__To do__. List each line below that contains the string "This". Case counts, so match uppercase and lowercase letters precisely.

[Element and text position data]
%%
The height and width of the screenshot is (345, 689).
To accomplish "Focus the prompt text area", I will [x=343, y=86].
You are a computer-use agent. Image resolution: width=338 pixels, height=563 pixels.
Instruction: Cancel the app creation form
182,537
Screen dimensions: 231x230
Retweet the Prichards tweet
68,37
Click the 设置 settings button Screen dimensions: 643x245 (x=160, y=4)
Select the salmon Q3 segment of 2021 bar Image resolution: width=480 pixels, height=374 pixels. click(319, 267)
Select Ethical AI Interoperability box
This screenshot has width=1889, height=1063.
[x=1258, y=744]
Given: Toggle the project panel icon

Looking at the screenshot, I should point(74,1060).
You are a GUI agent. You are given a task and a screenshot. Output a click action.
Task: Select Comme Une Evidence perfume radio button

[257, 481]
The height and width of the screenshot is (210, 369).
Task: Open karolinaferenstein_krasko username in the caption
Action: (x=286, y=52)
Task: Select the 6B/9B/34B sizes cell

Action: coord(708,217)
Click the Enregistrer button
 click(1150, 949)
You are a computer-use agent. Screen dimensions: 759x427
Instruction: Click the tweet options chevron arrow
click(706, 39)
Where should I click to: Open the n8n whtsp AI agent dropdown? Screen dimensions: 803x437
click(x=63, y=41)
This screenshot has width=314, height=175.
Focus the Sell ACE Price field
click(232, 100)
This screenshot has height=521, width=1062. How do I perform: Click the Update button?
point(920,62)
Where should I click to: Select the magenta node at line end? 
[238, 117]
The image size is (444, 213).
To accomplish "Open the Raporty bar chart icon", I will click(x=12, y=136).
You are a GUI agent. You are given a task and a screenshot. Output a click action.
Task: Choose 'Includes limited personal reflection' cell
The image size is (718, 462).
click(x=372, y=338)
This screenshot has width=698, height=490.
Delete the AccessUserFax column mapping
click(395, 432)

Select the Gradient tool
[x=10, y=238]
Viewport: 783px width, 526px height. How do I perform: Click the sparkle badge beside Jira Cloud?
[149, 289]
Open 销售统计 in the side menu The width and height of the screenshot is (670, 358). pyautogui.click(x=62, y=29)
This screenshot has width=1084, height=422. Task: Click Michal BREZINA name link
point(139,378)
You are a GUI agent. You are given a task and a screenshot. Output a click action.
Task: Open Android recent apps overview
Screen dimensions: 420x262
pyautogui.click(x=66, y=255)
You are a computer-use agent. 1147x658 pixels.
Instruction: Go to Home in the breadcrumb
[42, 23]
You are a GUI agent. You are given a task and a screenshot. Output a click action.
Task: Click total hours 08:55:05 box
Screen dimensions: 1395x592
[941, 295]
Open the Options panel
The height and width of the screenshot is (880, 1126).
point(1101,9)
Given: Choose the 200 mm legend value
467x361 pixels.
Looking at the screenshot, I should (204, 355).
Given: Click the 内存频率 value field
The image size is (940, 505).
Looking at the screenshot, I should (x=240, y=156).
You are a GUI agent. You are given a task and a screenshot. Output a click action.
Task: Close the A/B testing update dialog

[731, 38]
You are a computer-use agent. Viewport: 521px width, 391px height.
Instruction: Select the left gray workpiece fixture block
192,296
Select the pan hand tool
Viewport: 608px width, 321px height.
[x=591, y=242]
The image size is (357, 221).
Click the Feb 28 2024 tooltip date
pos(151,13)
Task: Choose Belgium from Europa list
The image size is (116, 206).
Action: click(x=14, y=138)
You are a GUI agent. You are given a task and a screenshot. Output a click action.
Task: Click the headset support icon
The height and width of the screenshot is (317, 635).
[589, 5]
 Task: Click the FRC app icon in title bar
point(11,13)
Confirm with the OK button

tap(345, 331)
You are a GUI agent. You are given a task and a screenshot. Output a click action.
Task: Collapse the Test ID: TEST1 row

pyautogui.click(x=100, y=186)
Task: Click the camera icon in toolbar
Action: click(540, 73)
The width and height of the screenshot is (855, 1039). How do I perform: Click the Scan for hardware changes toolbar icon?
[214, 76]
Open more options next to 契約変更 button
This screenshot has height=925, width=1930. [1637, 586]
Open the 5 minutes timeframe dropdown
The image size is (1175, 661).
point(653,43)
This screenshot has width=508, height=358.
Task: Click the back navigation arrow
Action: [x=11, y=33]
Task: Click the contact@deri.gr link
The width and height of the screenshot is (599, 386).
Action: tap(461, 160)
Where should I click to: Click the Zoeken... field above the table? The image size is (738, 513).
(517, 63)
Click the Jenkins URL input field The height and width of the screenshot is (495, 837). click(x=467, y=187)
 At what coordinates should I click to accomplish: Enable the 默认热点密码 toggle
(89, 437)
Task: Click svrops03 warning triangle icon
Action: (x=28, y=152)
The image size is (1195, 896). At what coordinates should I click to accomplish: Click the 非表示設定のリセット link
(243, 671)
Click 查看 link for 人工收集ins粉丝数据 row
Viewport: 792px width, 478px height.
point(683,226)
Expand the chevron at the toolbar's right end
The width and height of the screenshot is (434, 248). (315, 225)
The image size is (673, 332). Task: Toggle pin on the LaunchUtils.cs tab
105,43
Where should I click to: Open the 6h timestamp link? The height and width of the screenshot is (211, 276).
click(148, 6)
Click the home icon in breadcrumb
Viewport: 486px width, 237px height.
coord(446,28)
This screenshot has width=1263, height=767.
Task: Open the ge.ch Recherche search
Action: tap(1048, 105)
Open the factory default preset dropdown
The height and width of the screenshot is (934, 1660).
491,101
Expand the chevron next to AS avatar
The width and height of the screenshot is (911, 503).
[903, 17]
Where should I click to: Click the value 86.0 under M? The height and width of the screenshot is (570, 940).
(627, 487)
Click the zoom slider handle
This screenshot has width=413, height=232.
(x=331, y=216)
%%
__Exercise result__.
This screenshot has width=1889, height=1063.
This screenshot has width=314, height=175.
This screenshot has height=521, width=1062. How do I perform: Click the Update button?
This screenshot has width=698, height=490.
This screenshot has width=1084, height=422. Task: Click Michal BREZINA name link
This screenshot has height=925, width=1930. [1637, 586]
This screenshot has width=508, height=358.
This screenshot has width=1263, height=767.
This screenshot has width=413, height=232.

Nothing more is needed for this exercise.